▶ [Task description]:
Below are some entries. Return exactly the lines from the one with "800x436 pixels." through the final line, leaving out any pictures.

(Material for this task Opens)

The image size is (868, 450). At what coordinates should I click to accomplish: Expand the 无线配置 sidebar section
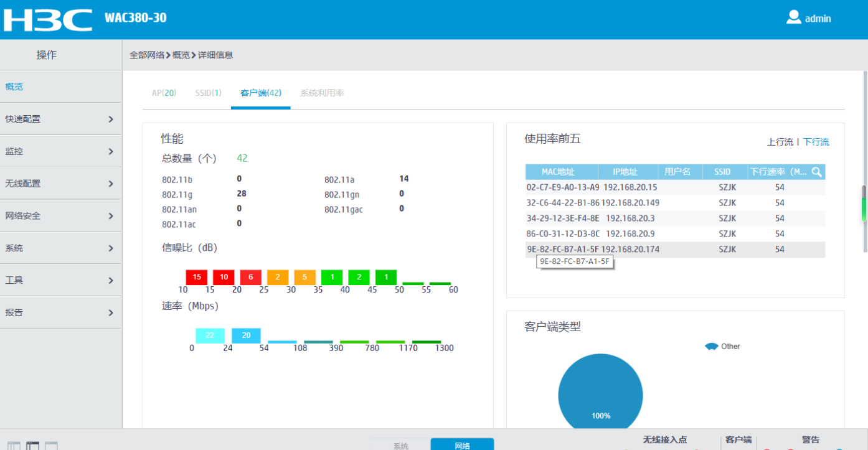coord(60,184)
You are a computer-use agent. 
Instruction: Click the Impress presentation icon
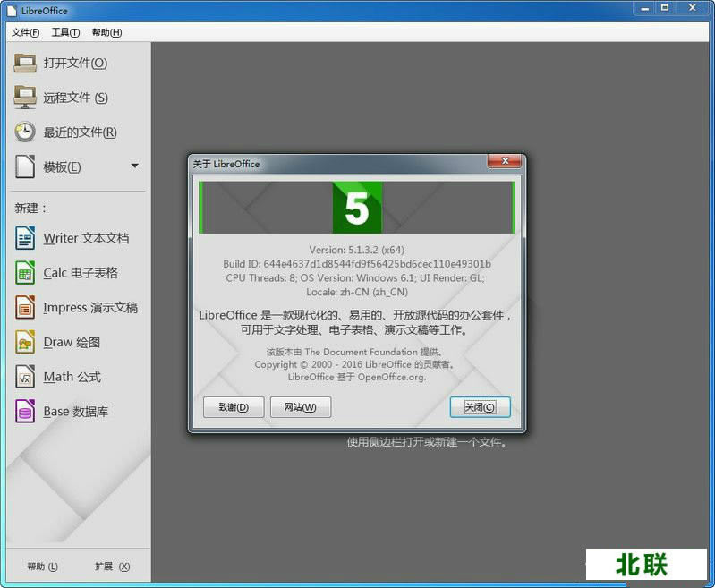[25, 307]
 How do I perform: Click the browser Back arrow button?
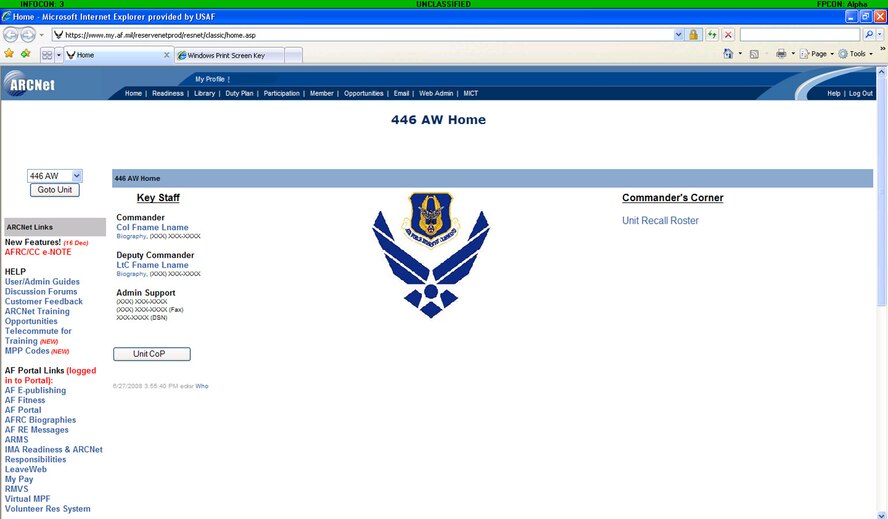tap(11, 35)
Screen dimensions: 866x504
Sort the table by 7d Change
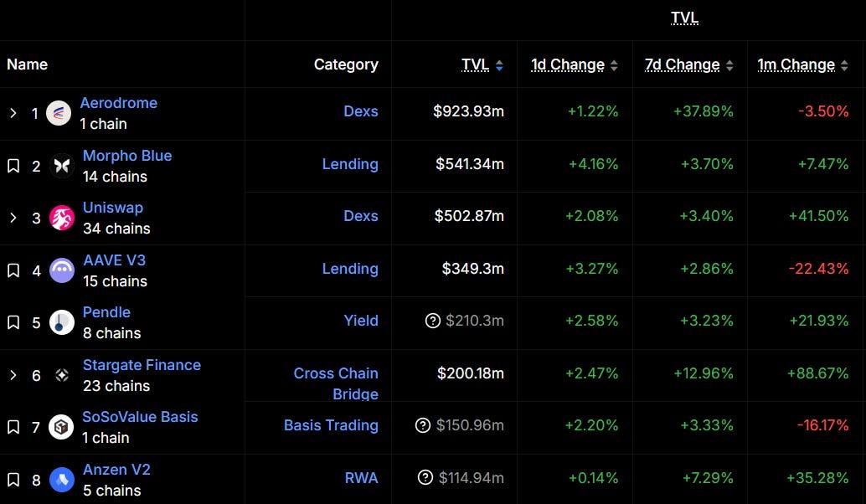689,65
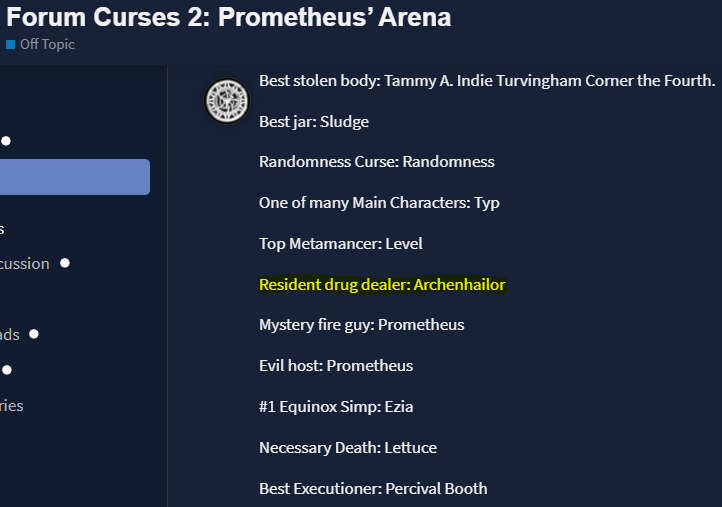Image resolution: width=722 pixels, height=507 pixels.
Task: Open the sidebar item ending in 'ries'
Action: pos(12,406)
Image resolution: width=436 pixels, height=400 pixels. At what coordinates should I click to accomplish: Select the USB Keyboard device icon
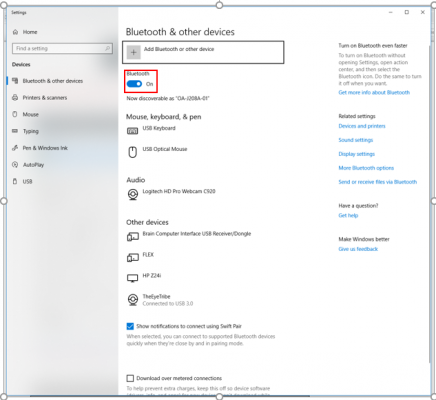tap(132, 131)
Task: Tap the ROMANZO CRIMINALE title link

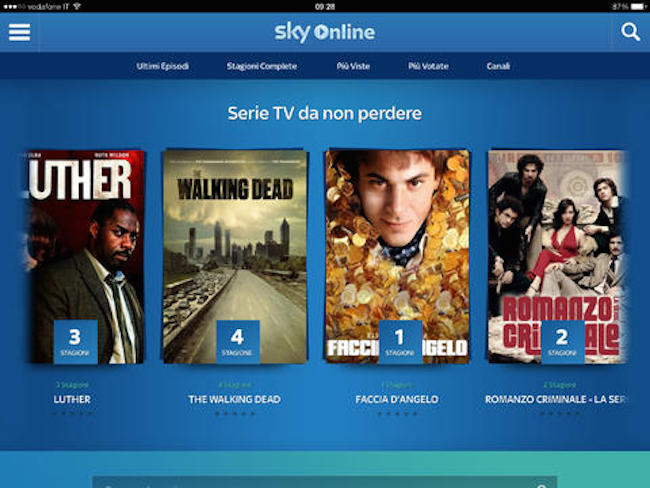Action: (555, 399)
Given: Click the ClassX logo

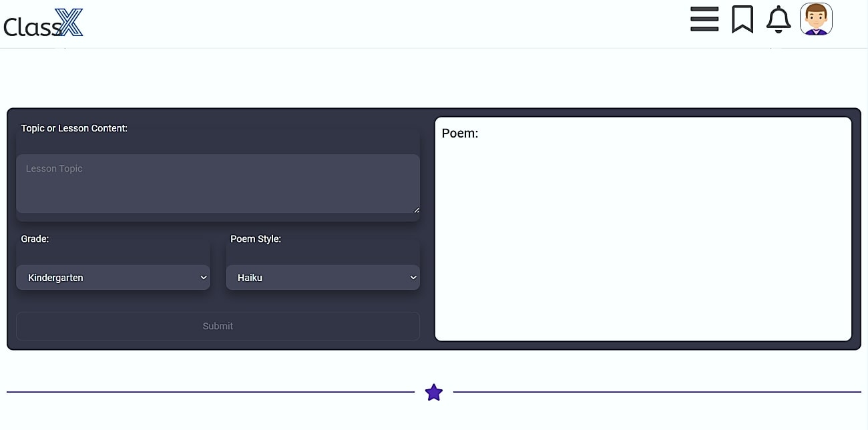Looking at the screenshot, I should (x=43, y=23).
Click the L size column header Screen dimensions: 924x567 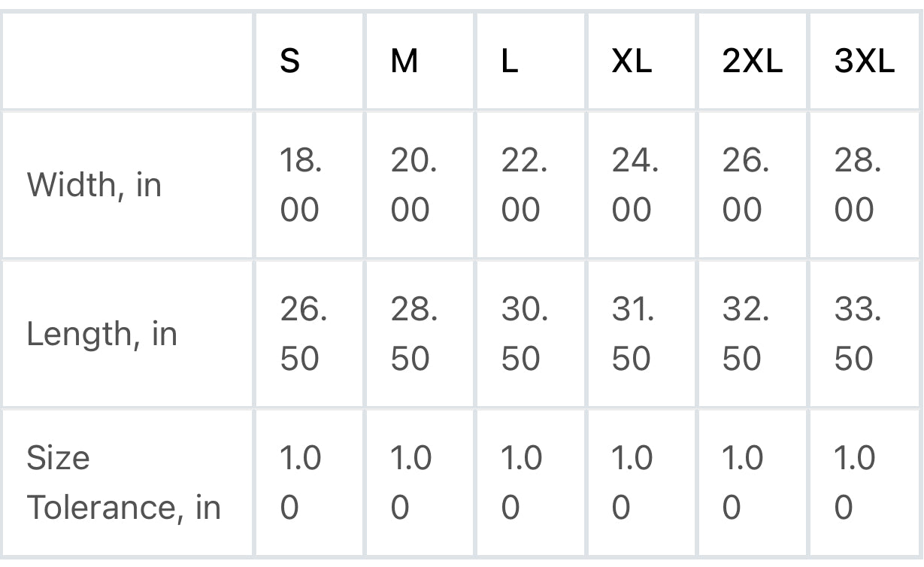(510, 61)

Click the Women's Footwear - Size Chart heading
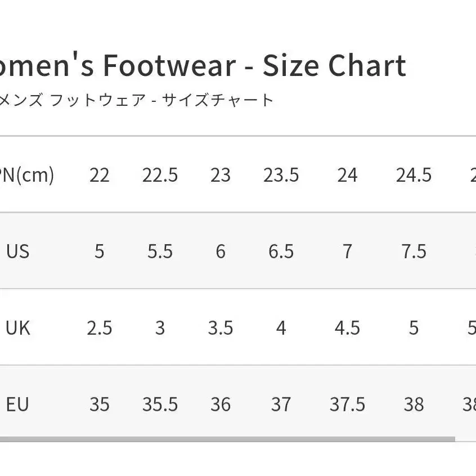coord(203,66)
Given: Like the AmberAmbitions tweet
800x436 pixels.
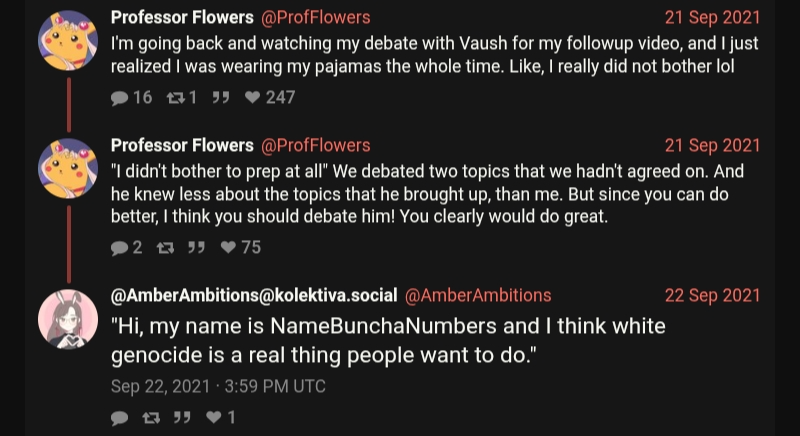Looking at the screenshot, I should (x=213, y=418).
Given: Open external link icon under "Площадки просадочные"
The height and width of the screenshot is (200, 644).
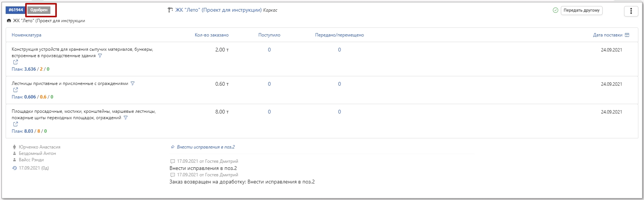Looking at the screenshot, I should pos(15,124).
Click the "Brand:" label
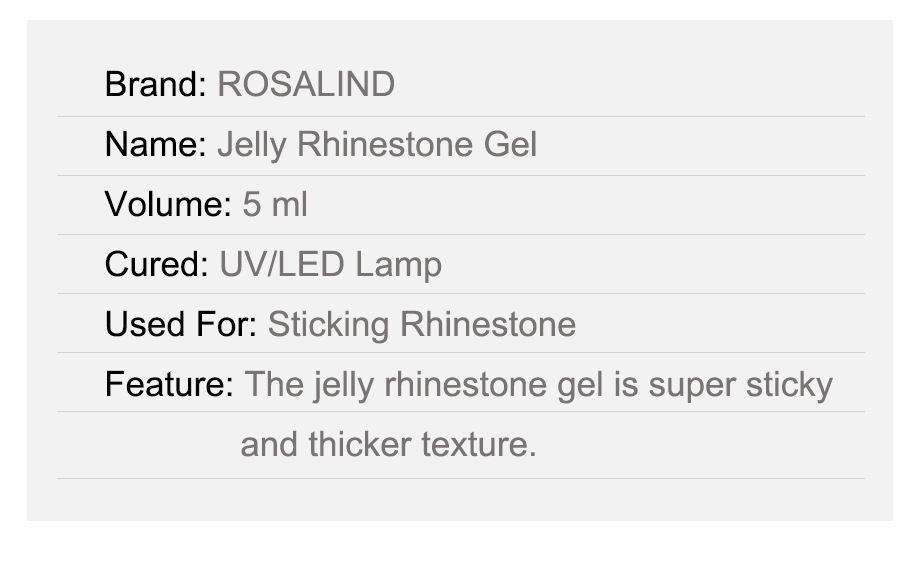 [156, 85]
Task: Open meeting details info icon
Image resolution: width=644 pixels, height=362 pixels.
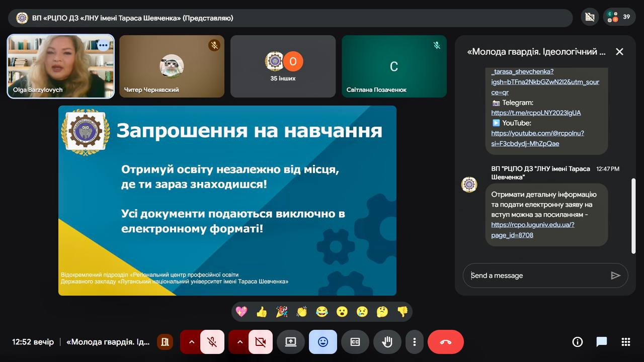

(Material for this task Closes)

▶ [Task answer]:
800x436 pixels.
Looking at the screenshot, I should (x=213, y=418).
Given: Open external link icon under "Площадки просадочные"
The height and width of the screenshot is (200, 644).
Looking at the screenshot, I should pos(15,124).
Click the "Brand:" label
 [156, 85]
Task: Open meeting details info icon
Image resolution: width=644 pixels, height=362 pixels.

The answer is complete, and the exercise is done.